Ese fracaso es también una constante de otras películas de Ozu - recuérdese Tokyio Monogatari - pero en esas películas se expresaba como un alejamiento de la generación de los hijos con respecto a la de los padres. El simple hecho biológico de tener un vida propia fuera de la familia impedía que ambas generaciones se comprendiera, acabando convertidos en completos extraños. En el caso de Hitori Musuko, sorprende lo fuerte que es el vínculo entre madre e hijo - otra diferencia con el Ozu posterior - y la facilidad que tienen para sincerarse entre ellos. Si el vínculo ha acabado por deshacerse - madre e hijo apenas habían intercambiado noticias durante un largo periodo - ha sido precisamente por la presión a la que se ha visto sometido el hijo, al que la educación y el traslado a Tokyo no le ha traído el éxito y la seguridad que estas prometían, sino el fracaso, la destrucción de todas sus ilusiones y el descenso a una posición de semimarginalidad en la que el mero hecho de la visita de su madre le supone una carga económica que no puede mantener durante mucho tiempo.
Por supuesto, nada de esto culmina en un drama desaforado. Estamos hablando de Ozu, de un director tan educado y humano que resulta casi imposible imaginar a uno de sus personajes levantar la voz o ser malvado - salvo contadas excepciones. Siempre habrá una razón un motivo de excusa que nos permita comprender las acciones de ese personaje, aunque debamos reprobarlas. Sin embargo, de nuevo resulta sorprendente la facilidad que tienen los personajes de Hitori Musuko para expresar su emotividad, para hacerla pública no sólo entre ellos, sino frente al público. Una excepción en el modo de Ozu que queda perfectamente explicada por las terribles circunstancias que las que ambos personajes - Madre e hijo - se ven inmersos: La madre habiendo vendido todo lo que tiene para dar a su hijo una educación, el hijo viendo sus sueños destruidos y sin posibilidad de recuperarse. Ambos sin nada más el vínculo que se tienen - y en el caso del hijo la frágil familia que ha fundado - pero que en su caso, en vez de motivo de orgullo, acaba por constituir un lastre que amenaza con hundirles definitivamente.

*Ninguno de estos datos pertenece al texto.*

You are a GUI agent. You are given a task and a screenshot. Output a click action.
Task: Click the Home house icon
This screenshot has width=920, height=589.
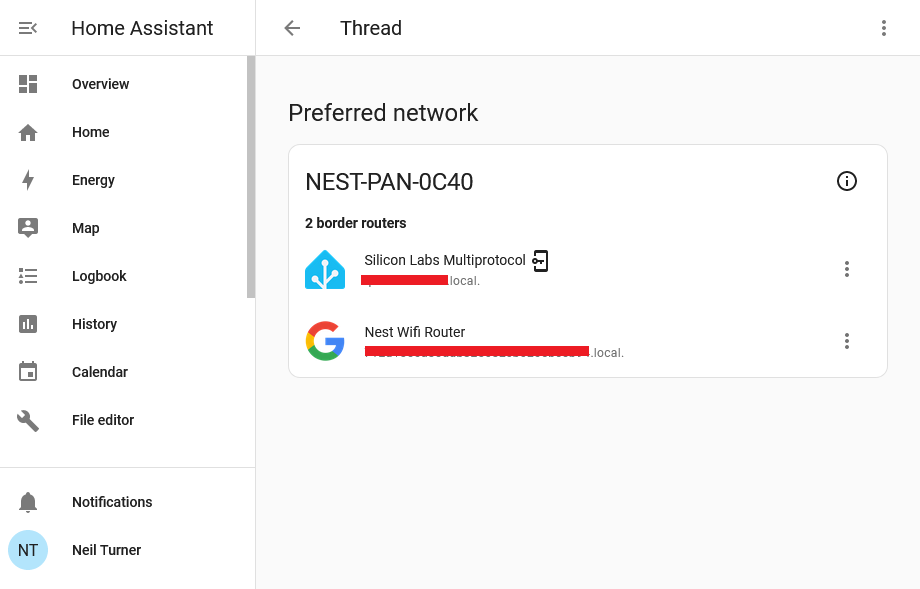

La película concluye con un pequeño asomo de esperanza. Aparentemente el hijo encuentra nuevas fuerzas para volver a estudiar e iniciar la búsqueda de un puesto de trabajo mejor, pero casi inmediatamente se nos niega al ver la situación de la madre en el pueblo lejano - al otro lado del Japón - en el que vive. Esas noticias no han llegado a su conocimiento, aliviando su dolor, ni probablemente lo harán, su cansancio, su derrota a través de su hijo es tan completa y definitiva que presentimos que no vivirá ya mucho tiempo.